# Work request:
Each line below that holds the word "arrow" counts once; state the total number of such lines and nothing else.
******************************
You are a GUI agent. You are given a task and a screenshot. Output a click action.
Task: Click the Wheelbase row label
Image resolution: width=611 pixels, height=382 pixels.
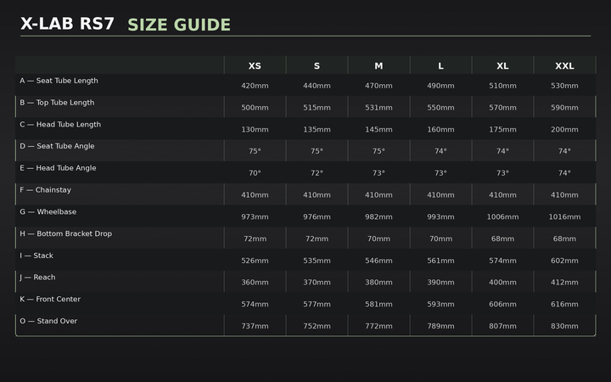point(48,212)
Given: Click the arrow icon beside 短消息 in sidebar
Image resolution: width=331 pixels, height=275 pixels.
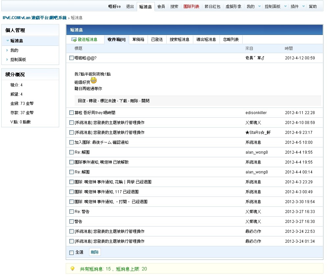Looking at the screenshot, I should click(x=7, y=41).
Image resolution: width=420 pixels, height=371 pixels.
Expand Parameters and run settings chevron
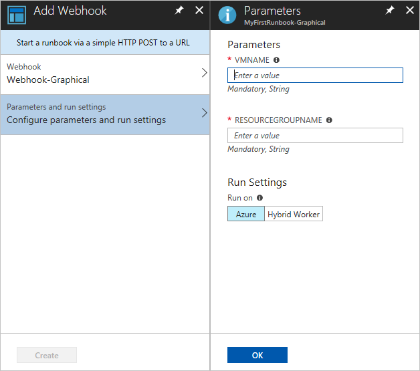point(204,113)
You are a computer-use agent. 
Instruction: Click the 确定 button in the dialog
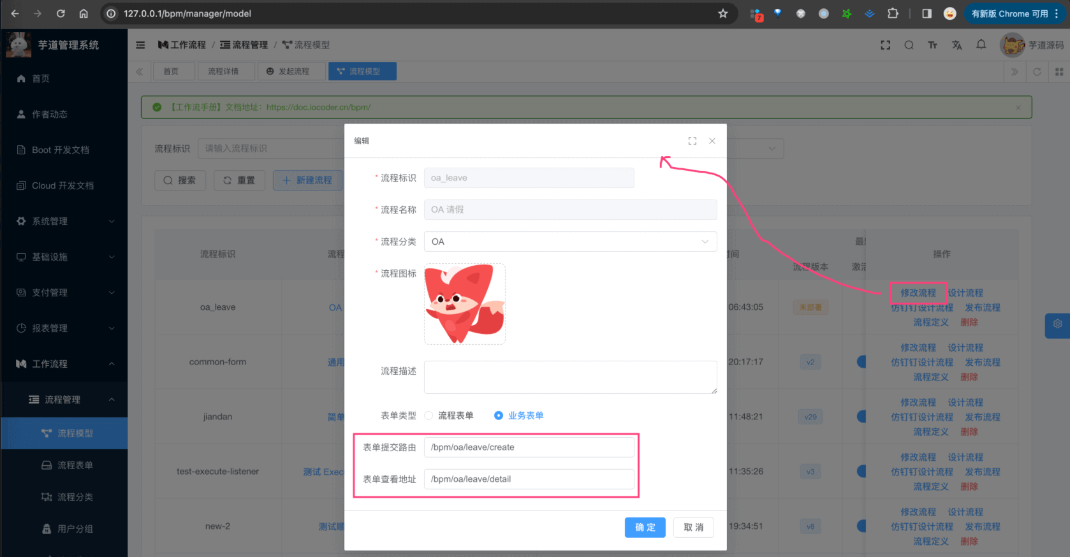point(645,527)
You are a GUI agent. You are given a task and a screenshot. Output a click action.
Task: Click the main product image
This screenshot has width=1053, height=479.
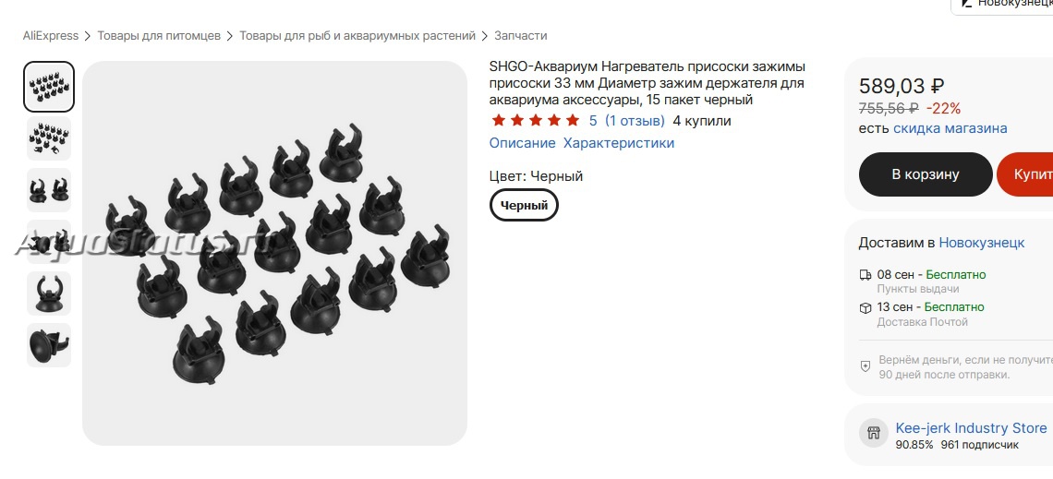pyautogui.click(x=274, y=254)
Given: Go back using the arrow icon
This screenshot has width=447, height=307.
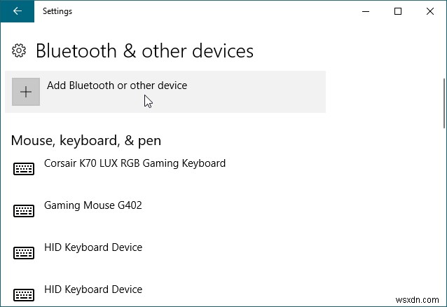Looking at the screenshot, I should [x=17, y=11].
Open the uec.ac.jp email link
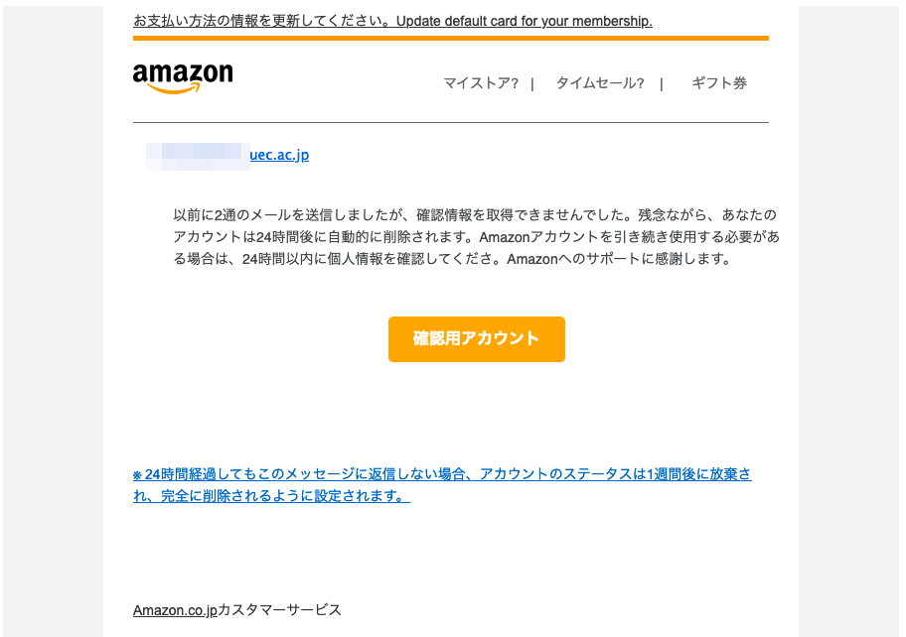This screenshot has width=906, height=637. [279, 155]
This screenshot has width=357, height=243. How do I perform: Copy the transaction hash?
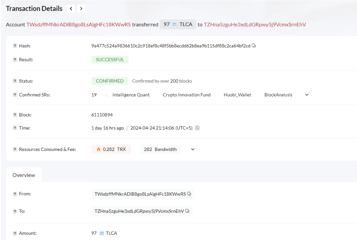254,46

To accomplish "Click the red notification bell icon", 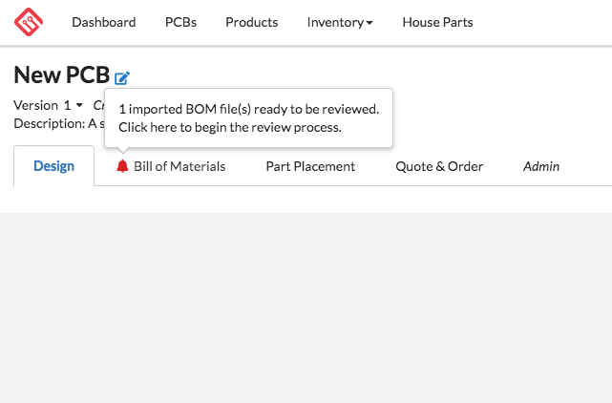I will point(122,166).
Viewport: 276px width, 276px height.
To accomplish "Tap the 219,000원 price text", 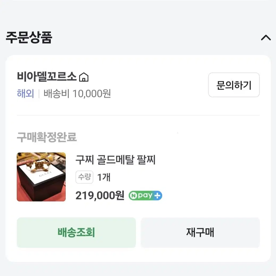I will point(100,195).
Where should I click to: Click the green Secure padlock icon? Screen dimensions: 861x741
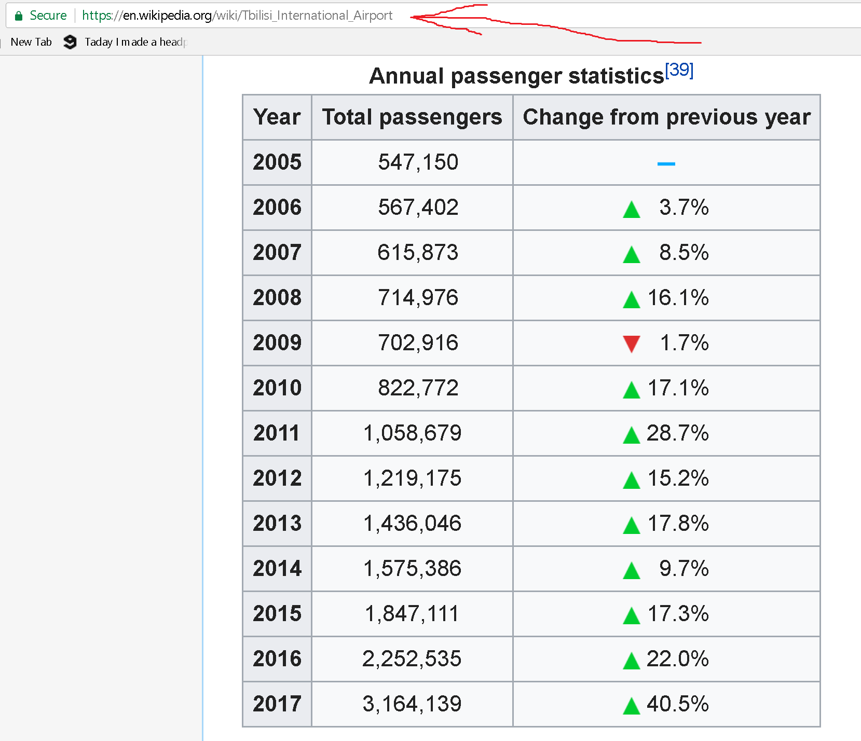click(19, 16)
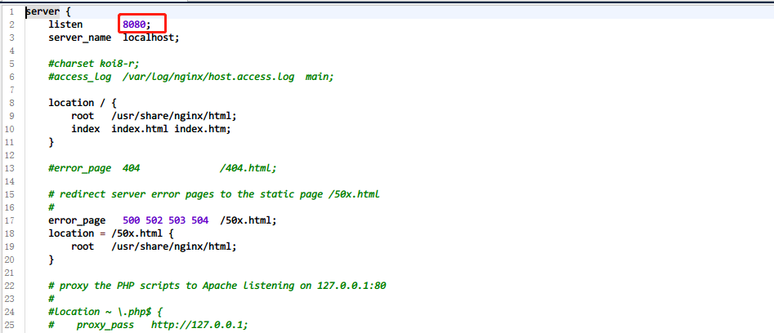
******************************
# Written solution:
2